How HS2 Is Affecting Communities... Before It's Even Built

29 September 2016, 15:24

Stop HS2

LBC’s Huw James lives next to the line HS2 will use in Buckinghamshire. He tells us how it has affected the community - even before any construction has even started.

I bought my house in 2007. It’s in a village called Calvert in the middle of nowhere in Buckinghamshire. The village itself is about 15 years old – it’s 3, 4 and 5 bedroom houses built on a disused brick works but tends to be deserted in the day as people commute to Milton Keynes, Aylesbury or Oxford.
 
We only got a shop 3 months ago and the broadband is a joke.
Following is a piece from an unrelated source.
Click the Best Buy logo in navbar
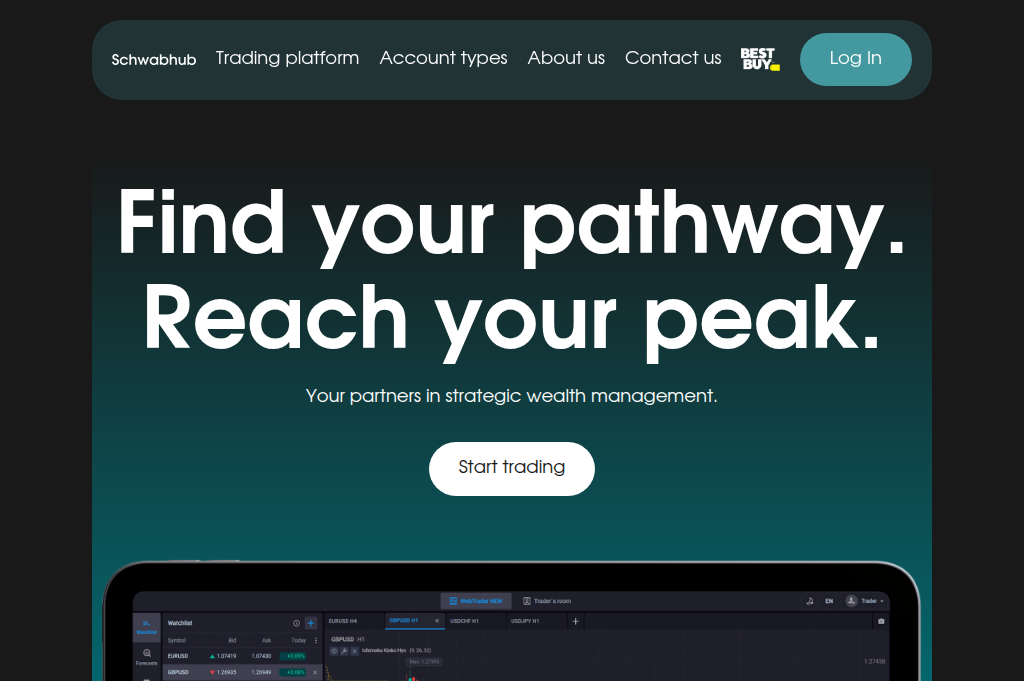This screenshot has width=1024, height=681. [759, 59]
The joys of rural, peaceful living.
 
I’m writing this in my garden right now – when I bought the house there was a field just over the fence here with the railway line at the far end of it. The rail line was used for bringing in waste to the landfill site just up the road. You’d get the very occasional rumble from the rail line of trains going very slowly while they were unloaded.
 
Nobody on the estate had any idea HS2 was being considered when we bought the house.
 
It was back in 2009 that it was first suggested by the then Labour Government – you can imagine how that went down in a constituency where the local MP is the House of Commons Speaker John Bercow. Let’s just say they tend to weigh the Tory vote around here.
 
Locally people started getting agitated – boards appeared with Stop HS2 on then and a number of public meetings were organised.
 
Honestly I thought it was going to be one of those pie-in-the-sky ideas that would probably quietly disappear as quickly as it appeared so I didn’t pay TOO much attention to it.
 
When the coalition took office in 2010, I figured that would be the end of it. Nope. More meetings, more protests, more action groups, and more placards. Now we knew the proposed route was at the end of the field at the back of my garden.
 
Again, I wasn’t too concerned – it would be a couple of trains an hour going incredible fast so they’d be past in a matter of seconds. And I’m in work in the day so it probably wouldn’t bother me too much.
 
Then we started seeing “For Sale” boards going up around the estate. But now the route had been announced, it was MUCH harder to sell. Prices starting falling.
 
In 2012 we decided to move – though not because of HS2. My wife has MS so a 3 storey house was a bit of a waste! We put the house on the market and in six months had one viewing. So that plan was abandoned. And it wasn’t just us. Other people’s “For Sale” boards stayed firmly in place.
 
We decided we’d stay put.
 
HS2 had sent us so many booklets, leaflets and pamphlets that we could have a decent bonfire if we wanted. And the bottom line is they will give us some money. Our house sits in the ‘blighted’ area so when it all goes through, they will apparently give us up to £15,000. Which is very nice. Thank you very much indeed. Maybe I can use it to install a lift so my wife can get up to the top floor of our house.
 
And as for the field behind my house between us and the railway line. Well, developers have now built about 50 new homes there. And I bet everyone who bought a house there has been left in no doubt that high-speed trains will be passing metres from their homes at some point in the future.
 
Like buying a house under the flight-path at Heathrow, you can’t buy one and then claim you knew nothing about the planes.
 
Maybe I’ll use the HS2 compensation for triple glazing like them.